OPGAVE
Werk de regels bij vanaf de regel met "You are a GUI" tot en met de regel met "coord(1716,466)": vervang "Viewport" door "Screen" en laat al het overige ongewijzigd. Laat de afbeeldingen weg uit het antwoord.

AANGELEVERDE RECORDS
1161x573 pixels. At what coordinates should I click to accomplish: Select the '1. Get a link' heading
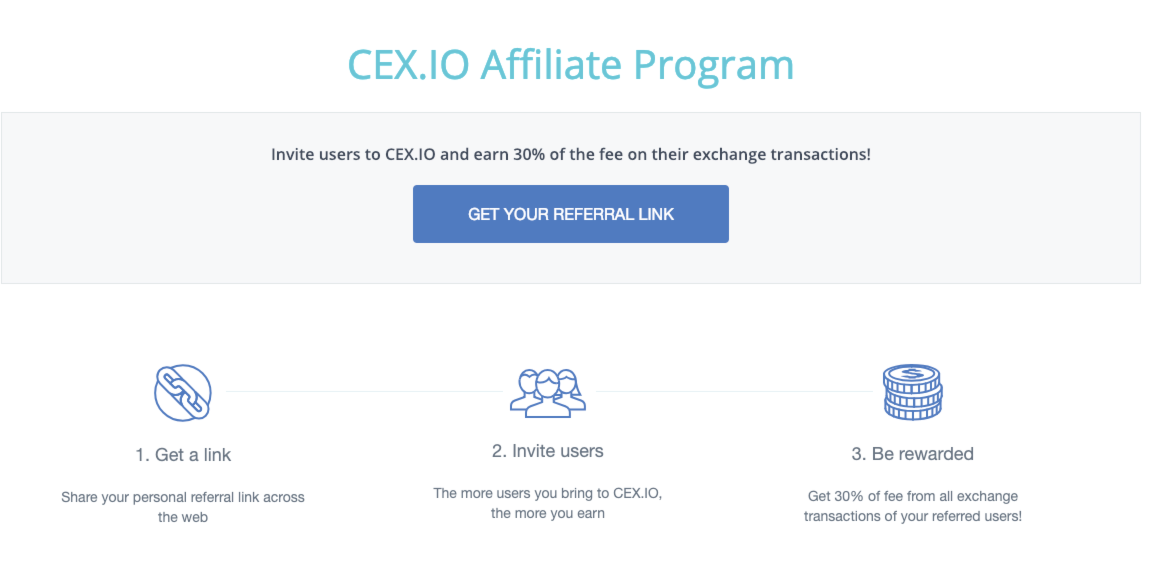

==

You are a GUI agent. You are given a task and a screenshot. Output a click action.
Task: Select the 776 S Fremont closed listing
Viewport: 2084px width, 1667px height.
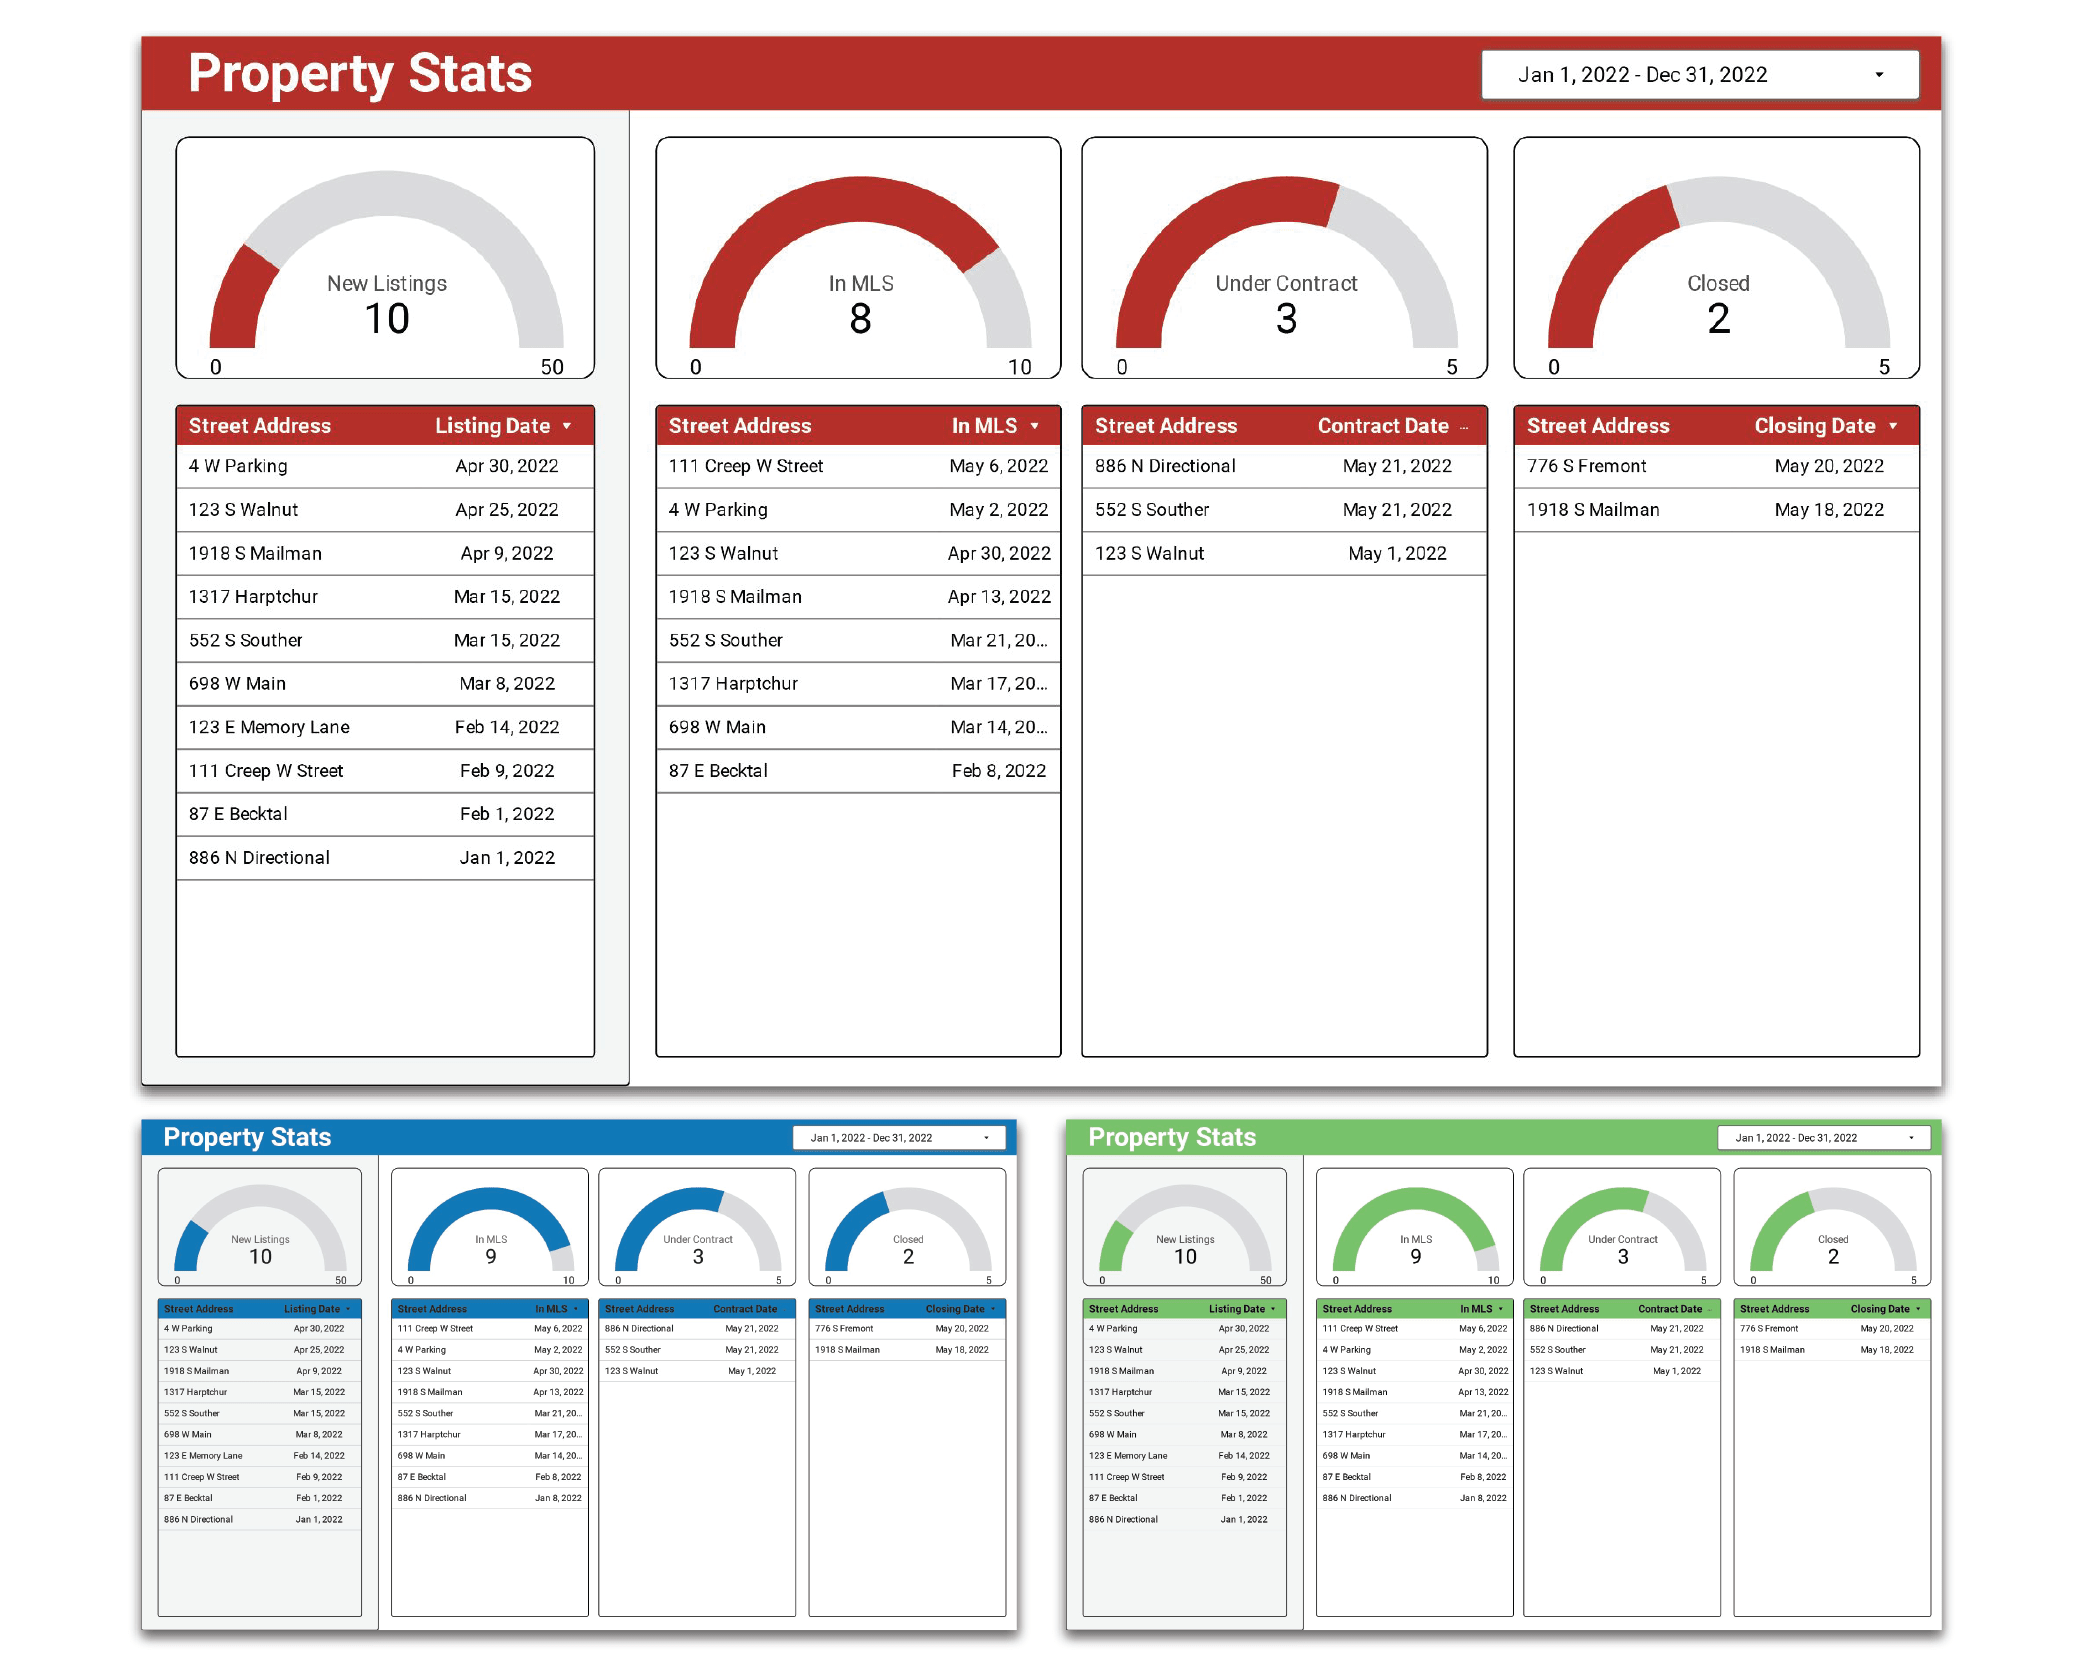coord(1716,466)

OPLOSSING
You are a GUI agent. You are given a task and a screenshot. Output a click action.
Task: Select the 776 S Fremont closed listing
Screen: 2084px width, 1667px height.
coord(1716,466)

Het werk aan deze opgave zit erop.